David Marriott, Brigham Young University
Physiology and Developmental Biology
Acute stress has been shown to decrease Long-Term Potentiation (LTP) in the CA1 region of the mouse hippocampus. Additionally, stressed animals show signs of anxiety and suffer decreases in spatial memory tasks such as object recognition and maze navigation. Conversely, exercise has been shown to increase spatial memory task performance in mice, attenuate anxiety-like behaviors and enhance neurogenesis and LTP in the dentate gyrus. While the effects of stress and exercise have been examined independently, there is currently a lack of experimental evidence that connects how stress and exercise, when experienced by the same animal, might modulate LTP in the CA1 region of the hippocampus. In our ongoing study, mice have been separated into a control group, a stress group (restraint and tail-shock), and an exercise + stress group where mice have voluntary access to a running wheel (for 30 days) before undergoing the stress protocol.
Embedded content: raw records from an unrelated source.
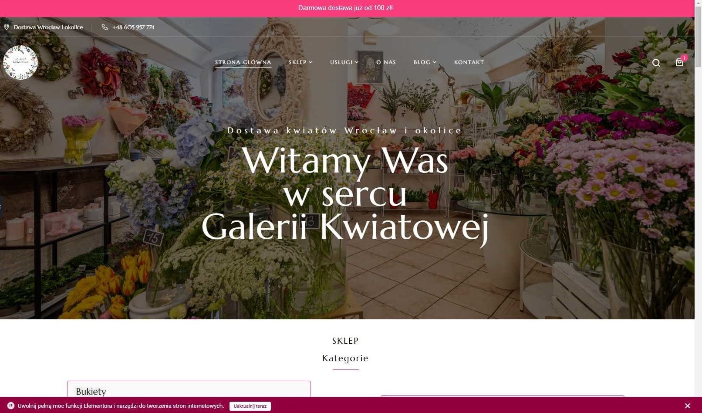
Task: Click the Uaktualnij teraz button
Action: [250, 406]
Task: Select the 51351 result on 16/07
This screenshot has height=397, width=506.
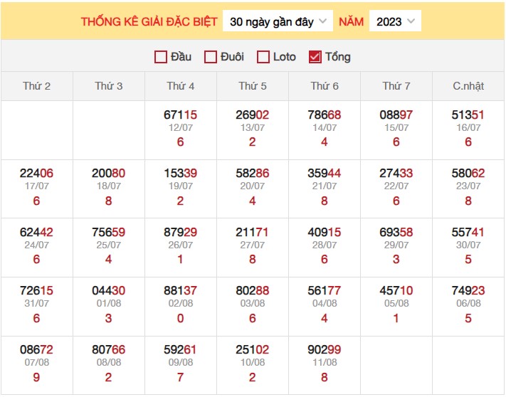Action: coord(468,115)
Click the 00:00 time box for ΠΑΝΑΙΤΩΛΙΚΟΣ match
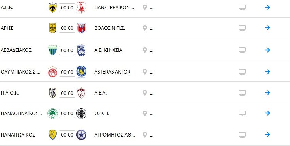This screenshot has height=146, width=290. (67, 134)
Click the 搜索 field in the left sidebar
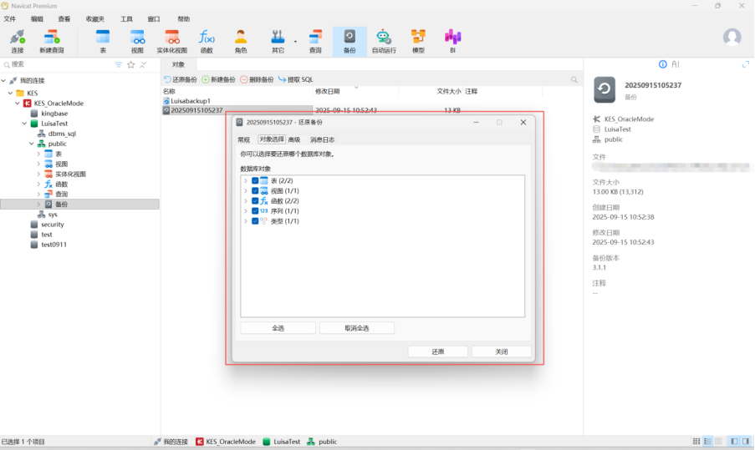This screenshot has width=755, height=450. pos(59,64)
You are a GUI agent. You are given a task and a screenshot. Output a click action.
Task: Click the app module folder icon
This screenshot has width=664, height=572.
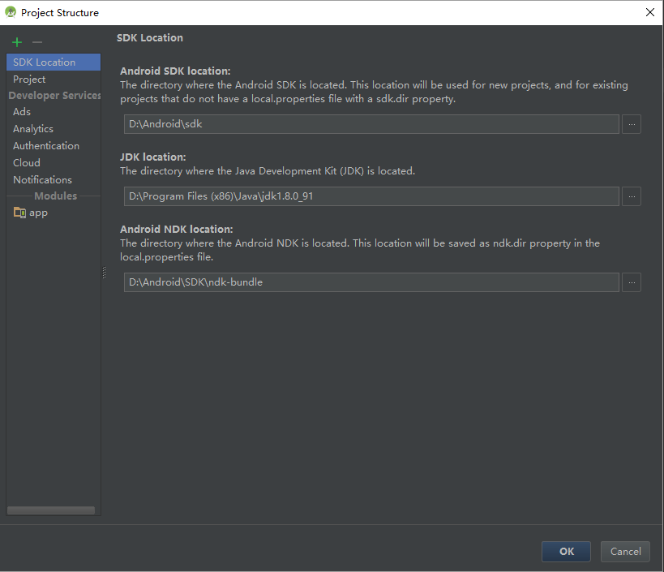(x=20, y=213)
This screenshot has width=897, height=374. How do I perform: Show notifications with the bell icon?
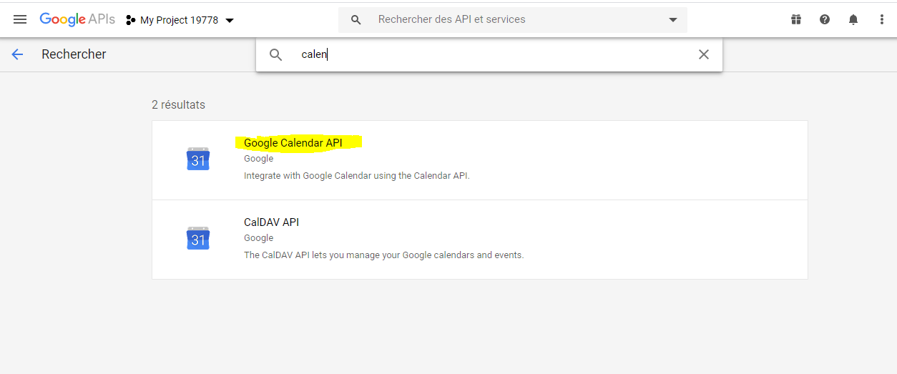853,20

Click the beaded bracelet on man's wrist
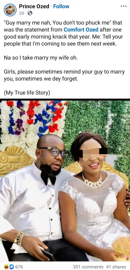click(19, 239)
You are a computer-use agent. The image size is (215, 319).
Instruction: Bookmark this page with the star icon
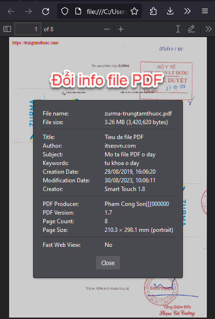(134, 12)
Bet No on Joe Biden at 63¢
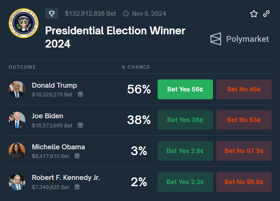The image size is (280, 201). 244,120
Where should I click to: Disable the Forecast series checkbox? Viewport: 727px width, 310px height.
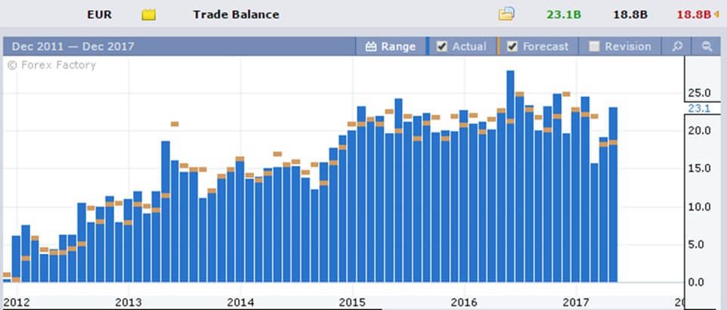(x=512, y=46)
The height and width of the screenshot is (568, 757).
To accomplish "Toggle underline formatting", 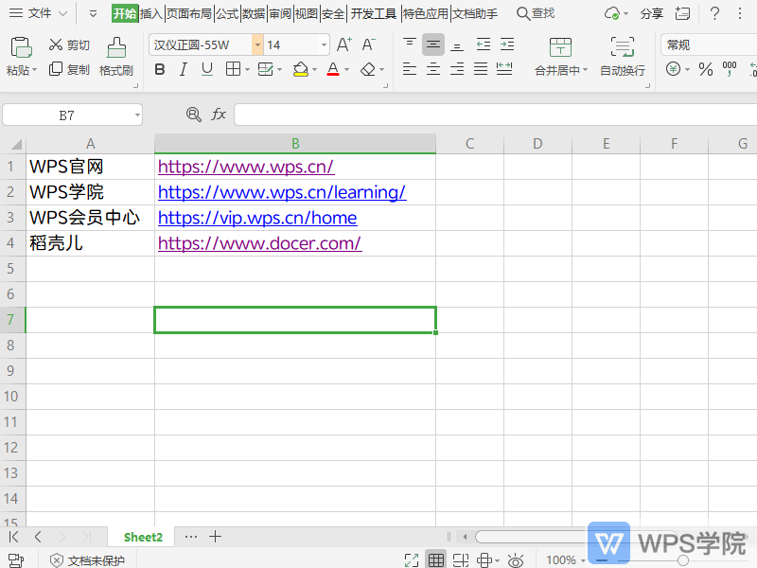I will (x=206, y=69).
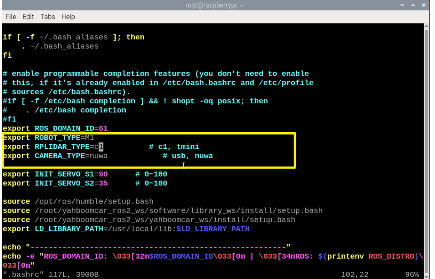
Task: Open the Help menu
Action: (x=68, y=17)
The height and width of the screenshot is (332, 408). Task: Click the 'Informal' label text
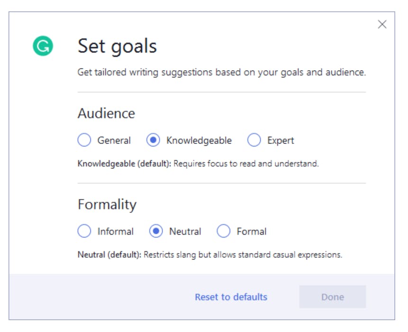pos(115,231)
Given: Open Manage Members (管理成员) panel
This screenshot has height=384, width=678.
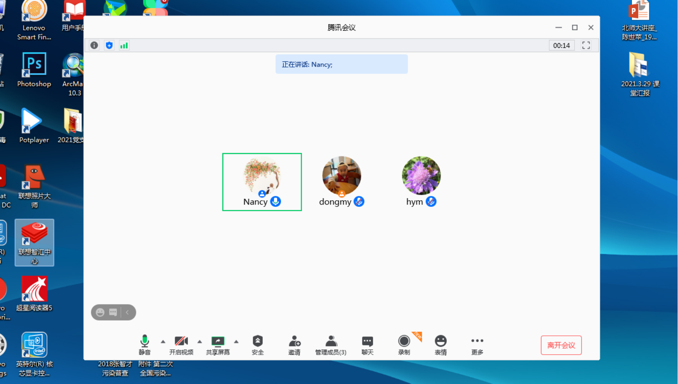Looking at the screenshot, I should click(331, 345).
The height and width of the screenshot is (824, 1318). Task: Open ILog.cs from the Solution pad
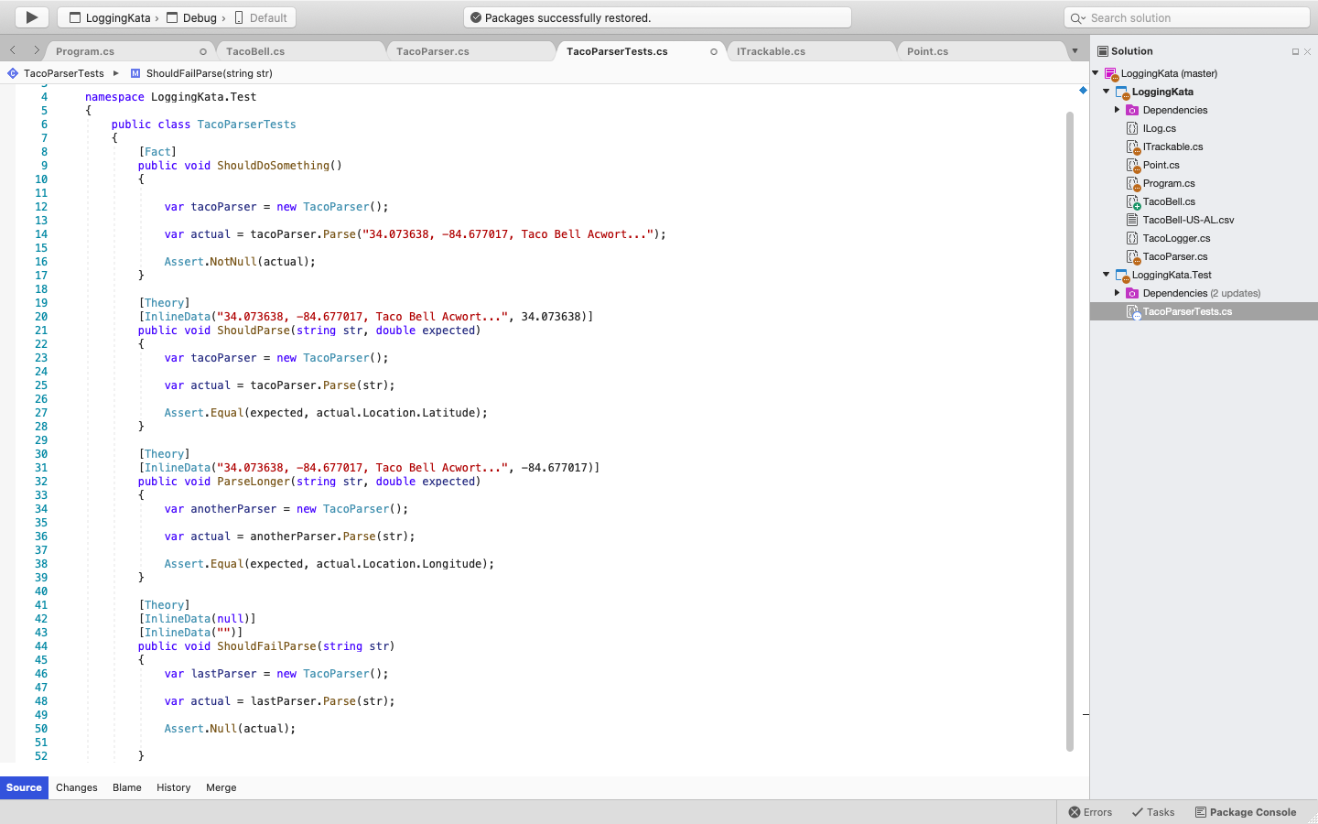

We hypothesize that exercised animals will experience a protective effect against the reductions in CA1 LTP. In the stress only group, preliminary data shows a modest stress effect on LTP, yet we are learning that factors such as controllability of the stressor or the ability to develop coping mechanisms might potentially attenuate
the decreases in LTP due to stress. Additionally, the axis on which brain dissection takes place appears to be a significant factor, one in which previous studies have failed to specify, as the dorsal and ventral hippocampus display opposite neuronal adaptations to stress. We will begin experimentation soon with the stress + exercise group which will provide additional data to further our discussion of the means by which various behaviors might modulate LTP in stressed animals.